Performance varies notably when the code alignment changed by 2 bytes?

KMaen · ‎2021-04-25

I am running Thumb-2 instruction code on STM32F750N8.

I am seeing non-negligible performance number variation depending on whether I insert one NOP right before a tight loop (and changing the address of each instruction by halfword). Other parts of the code are not touched at all.

I am not sure why this is happening. Does Thumb-2 instruction (especially, branches) run faster or slower depending on whether they are halfword- or word-aligned? Or can there be any other explanation?

Below is my very simple code, which simply loops around and does nothing.

0x80001d6: bf00 nop

0x80001d8: 3c01 subs r4, #1

0x80001da: d1fc bne.n 80001d6

This very simple 3 line code, when I loop for 10000000 times, takes about 100ms.

However, when I add nop at the beginning (so that the addresses move by 2 bytes to 0x80001d8, 0x80001da, 0x80001dc), the execution time is significantly reduced to 75ms.

I have tried disabling the I-cache and D-cache, and turned off the flash prefetcher and ART accelerator, but a similar phenomenon was still there.

Is there any possible explanation for this?

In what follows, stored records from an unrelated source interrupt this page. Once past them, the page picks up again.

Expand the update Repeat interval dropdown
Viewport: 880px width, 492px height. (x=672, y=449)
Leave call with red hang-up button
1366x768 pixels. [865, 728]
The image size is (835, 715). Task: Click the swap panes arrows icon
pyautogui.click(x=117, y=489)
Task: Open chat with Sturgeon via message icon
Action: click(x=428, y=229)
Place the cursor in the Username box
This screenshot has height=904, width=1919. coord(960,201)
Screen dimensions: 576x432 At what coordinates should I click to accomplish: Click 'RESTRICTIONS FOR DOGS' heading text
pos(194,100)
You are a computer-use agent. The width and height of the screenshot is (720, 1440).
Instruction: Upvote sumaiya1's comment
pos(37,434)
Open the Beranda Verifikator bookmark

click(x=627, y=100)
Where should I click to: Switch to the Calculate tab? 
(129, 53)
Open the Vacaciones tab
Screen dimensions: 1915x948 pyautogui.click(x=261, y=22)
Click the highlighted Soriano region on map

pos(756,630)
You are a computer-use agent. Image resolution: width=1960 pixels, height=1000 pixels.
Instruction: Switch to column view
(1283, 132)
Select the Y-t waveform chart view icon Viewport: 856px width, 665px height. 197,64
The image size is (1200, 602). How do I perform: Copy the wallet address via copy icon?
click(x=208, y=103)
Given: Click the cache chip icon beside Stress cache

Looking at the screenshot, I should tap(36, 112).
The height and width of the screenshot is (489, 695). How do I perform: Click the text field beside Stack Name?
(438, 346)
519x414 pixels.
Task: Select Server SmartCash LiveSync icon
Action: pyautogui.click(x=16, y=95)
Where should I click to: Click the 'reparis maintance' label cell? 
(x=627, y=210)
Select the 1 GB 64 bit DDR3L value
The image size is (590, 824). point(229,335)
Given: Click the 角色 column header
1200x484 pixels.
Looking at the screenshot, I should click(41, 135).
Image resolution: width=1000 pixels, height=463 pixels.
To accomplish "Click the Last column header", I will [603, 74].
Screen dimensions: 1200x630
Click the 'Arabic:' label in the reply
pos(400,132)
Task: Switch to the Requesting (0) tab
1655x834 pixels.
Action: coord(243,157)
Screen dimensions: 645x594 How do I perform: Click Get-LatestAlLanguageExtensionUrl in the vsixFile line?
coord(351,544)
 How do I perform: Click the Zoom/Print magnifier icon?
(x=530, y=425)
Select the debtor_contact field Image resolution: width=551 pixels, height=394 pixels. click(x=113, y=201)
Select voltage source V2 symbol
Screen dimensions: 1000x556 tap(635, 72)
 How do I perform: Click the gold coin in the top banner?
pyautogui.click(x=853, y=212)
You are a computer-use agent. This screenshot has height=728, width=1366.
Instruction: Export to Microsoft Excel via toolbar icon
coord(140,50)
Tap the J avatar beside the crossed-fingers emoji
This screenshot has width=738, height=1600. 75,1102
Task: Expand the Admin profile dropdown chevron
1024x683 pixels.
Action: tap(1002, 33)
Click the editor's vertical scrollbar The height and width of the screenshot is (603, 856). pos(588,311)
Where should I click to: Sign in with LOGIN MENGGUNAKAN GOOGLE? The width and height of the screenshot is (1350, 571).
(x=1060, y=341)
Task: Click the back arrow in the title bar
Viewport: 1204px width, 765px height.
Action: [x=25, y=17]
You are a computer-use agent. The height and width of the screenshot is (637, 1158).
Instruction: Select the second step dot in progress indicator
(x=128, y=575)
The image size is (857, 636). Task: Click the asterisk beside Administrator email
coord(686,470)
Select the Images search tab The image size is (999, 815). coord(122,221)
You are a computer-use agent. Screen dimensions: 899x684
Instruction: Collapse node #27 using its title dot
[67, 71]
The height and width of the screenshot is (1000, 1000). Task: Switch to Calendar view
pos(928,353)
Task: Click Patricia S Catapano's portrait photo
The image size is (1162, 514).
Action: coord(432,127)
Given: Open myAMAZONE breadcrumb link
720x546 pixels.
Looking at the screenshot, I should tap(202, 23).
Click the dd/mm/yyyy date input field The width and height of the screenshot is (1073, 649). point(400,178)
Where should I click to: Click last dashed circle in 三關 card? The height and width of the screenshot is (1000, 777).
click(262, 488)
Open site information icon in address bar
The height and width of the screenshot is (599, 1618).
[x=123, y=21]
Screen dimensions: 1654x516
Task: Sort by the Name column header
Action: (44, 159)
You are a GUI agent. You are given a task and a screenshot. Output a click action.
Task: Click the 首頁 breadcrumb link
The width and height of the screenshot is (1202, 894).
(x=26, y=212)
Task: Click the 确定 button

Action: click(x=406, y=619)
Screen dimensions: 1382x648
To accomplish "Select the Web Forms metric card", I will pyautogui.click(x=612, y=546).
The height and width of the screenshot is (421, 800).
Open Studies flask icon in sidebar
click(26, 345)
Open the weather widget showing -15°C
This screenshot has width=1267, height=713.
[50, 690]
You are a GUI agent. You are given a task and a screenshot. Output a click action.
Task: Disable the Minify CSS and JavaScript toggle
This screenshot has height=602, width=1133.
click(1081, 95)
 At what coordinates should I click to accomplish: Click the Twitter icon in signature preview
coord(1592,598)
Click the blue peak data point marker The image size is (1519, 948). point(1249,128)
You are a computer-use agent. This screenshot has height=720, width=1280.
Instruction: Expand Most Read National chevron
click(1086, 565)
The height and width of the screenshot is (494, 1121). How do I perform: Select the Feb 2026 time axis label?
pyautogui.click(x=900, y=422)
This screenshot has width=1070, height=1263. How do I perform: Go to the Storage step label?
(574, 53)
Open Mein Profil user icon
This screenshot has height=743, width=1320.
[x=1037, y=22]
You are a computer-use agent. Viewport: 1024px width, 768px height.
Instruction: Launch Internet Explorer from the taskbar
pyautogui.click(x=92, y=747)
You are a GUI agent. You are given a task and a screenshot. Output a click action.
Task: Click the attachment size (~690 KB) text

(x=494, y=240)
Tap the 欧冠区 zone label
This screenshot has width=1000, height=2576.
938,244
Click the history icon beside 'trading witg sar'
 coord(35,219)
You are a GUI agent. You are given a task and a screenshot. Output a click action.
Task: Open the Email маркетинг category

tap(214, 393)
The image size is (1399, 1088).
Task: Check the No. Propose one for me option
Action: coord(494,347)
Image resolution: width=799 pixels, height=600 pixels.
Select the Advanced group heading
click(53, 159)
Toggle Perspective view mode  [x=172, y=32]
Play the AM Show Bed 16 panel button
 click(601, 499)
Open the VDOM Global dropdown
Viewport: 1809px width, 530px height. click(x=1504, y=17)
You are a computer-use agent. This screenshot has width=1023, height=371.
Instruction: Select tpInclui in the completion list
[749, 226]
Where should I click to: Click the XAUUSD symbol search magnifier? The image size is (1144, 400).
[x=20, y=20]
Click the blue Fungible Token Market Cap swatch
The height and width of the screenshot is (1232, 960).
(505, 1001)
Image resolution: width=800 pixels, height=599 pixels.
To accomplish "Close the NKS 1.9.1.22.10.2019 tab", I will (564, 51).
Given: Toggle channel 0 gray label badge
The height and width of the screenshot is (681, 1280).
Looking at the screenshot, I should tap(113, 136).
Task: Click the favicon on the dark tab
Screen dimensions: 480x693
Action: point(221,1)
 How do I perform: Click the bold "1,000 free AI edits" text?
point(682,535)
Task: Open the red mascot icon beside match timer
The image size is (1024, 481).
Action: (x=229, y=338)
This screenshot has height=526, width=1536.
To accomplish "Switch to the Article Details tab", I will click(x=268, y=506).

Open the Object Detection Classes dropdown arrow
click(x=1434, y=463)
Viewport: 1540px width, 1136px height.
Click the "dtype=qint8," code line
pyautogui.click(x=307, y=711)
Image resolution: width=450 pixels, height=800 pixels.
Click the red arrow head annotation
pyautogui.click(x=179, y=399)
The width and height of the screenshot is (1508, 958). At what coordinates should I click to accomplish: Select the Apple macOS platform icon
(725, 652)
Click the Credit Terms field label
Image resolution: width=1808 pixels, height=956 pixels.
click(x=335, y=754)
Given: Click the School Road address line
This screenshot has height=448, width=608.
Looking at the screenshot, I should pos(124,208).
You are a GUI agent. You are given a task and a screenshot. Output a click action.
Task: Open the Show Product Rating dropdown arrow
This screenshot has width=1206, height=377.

What I thought was:

1. Is halfword-aligned instructions or halfword-aligned branch slower?

2. Can this somehow be related to dual-issue?

3. Can this be because I am crossing some sort of a page/bank boundary?

4. Can this be vendor-specific or is this something about the ARM architecture

I have searched a lot, but have not seen any relevant info.

Any help will be appreciated.

Thank you,

waclawek.jan · ‎2021-04-25

ARM does not publish detailed timing information. Generally, Cortex-M processors fetch instructions in words, so I would presume the branch target being unaligned means that the internal logic inserts a NOP as the first halfword of the first word. But it's only a speculation.

So, IMO, 1. branch, 2. no, 3. no, 4. no, Cortex-M specific.

JW

Ozone · ‎2021-04-26

In addition, Cortex M instructions are mostly 16-bit wide, with occasional 32-bit long instructions.

Fetches from Flash are supposedly 128 bit wide (for ST MCUs), to hide waitstates of the slower Flash.

The caches of the F7 add another layer of complexity.